1 Restrictions on imposing custodial sentences

(1) This section applies where a person is convicted of an offence punishable with a custodial sentence other than one fixed by law.

(2) Subject to subsection (3) below, the court shall not pass a custodial sentence on the offender unless it is of the opinion—

(a) that the offence, or the combination of the offence and one other offence associated with it, was so serious that only such a sentence can be justified for the offence; or

(b) where the offence is a violent or sexual offence, that only such a sentence would be adequate to protect the public from serious harm from him.

(3) Nothing in subsection (2) above shall prevent the court from passing a custodial sentence on the offender if he refuses to give his consent to a community sentence which is proposed by the court and requires that consent.

(4) Where a court passes a custodial sentence, it shall be its duty—

(a) in a case not falling within subsection (3) above, to state in open court that it is of the opinion that either or both of paragraphs (a) and (b) of subsection (2) above apply and why it is of that opinion; and

(b) in any case, to explain to the offender in open court and in ordinary language why it is passing a custodial sentence on him.

(5) A magistrates' court shall cause a reason stated by it under subsection (4) above to be specified in the warrant of commitment and to be entered in the register.

2 Length of custodial sentences

(1) This section applies where a court passes a custodial sentence other than one fixed by law.

(2) The custodial sentence shall be—

(a) for such term (not exceeding the permitted maximum) as in the opinion of the court is commensurate with the seriousness of the offence, or the combination of the offence and other offences associated with it; or

(b) where the offence is a violent or sexual offence, for such longer term (not exceeding that maximum) as in the opinion of the court is necessary to protect the public from serious harm from the offender.

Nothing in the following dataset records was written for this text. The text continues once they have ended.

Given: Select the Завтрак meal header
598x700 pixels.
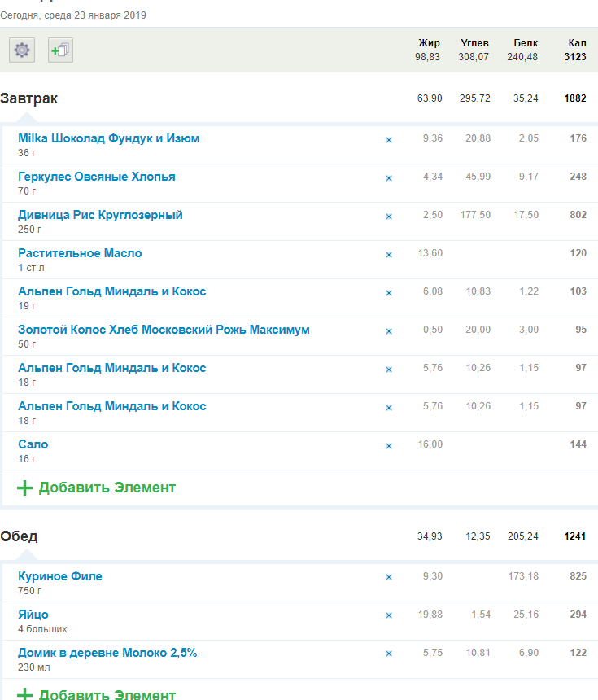Looking at the screenshot, I should [29, 98].
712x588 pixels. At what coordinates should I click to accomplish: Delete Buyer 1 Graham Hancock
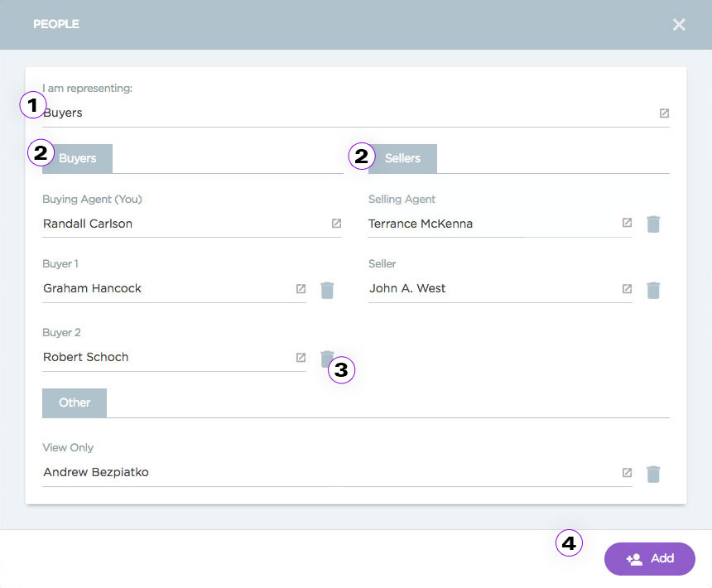[x=327, y=290]
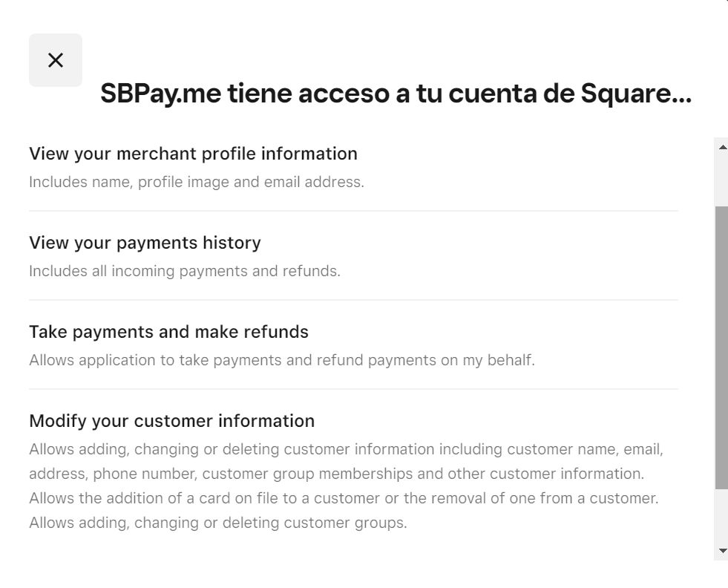Click the line starting "Allows adding, changing or deleting customer information"
Image resolution: width=728 pixels, height=588 pixels.
coord(346,449)
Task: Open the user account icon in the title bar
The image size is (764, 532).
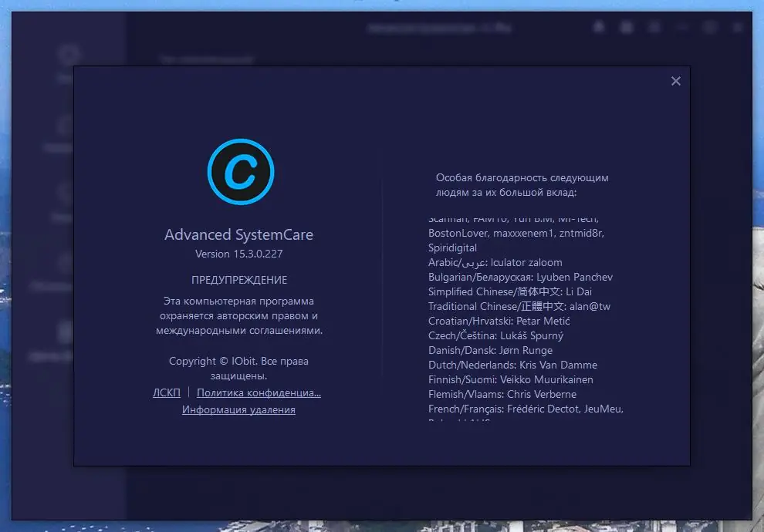Action: point(654,26)
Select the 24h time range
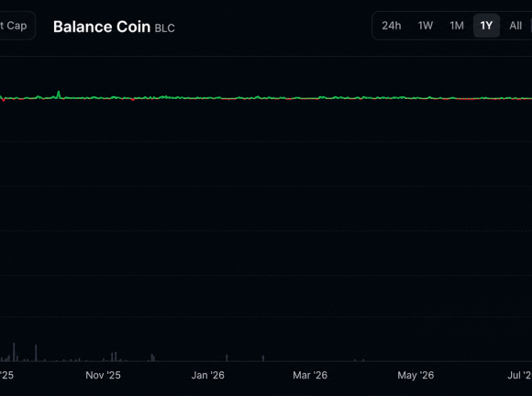Image resolution: width=532 pixels, height=396 pixels. coord(392,26)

(3) Where the court passes a custodial sentence for a term longer than is commensurate with the seriousness of the offence, or the combination of the offence and other offences associated with it, the court shall—

(a) state in open court that it is of the opinion that subsection (2)(b) above applies and why it is of that opinion; and

(b) explain to the offender in open court and in ordinary language why the sentence is for such a term.

(4) A custodial sentence for an indeterminate period shall be regarded for the purposes of subsections (2) and (3) above as a custodial sentence for a term longer than any actual term.

3 Procedural requirements for custodial sentences

(1) Subject to subsection (2) below, a court shall obtain and consider a pre-sentence report before forming any such opinion as is mentioned in subsection (2) of section 1 or 2 above.

(2) Where the offence or any other offence associated with it is triable only on indictment, subsection (1) above does not apply if, in the circumstances of the case, the court is of the opinion that it is unnecessary to obtain a pre-sentence report.

(3) In forming any such opinion as is mentioned in subsection (2) of section 1 or 2 above a court—

(a) shall take into account all such information about the circumstances of the offence (including any aggravating or mitigating factors) as is available to it; and

(b) in the case of any such opinion as is mentioned in paragraph (b) of that subsection, may take into account any information about the offender which is before it.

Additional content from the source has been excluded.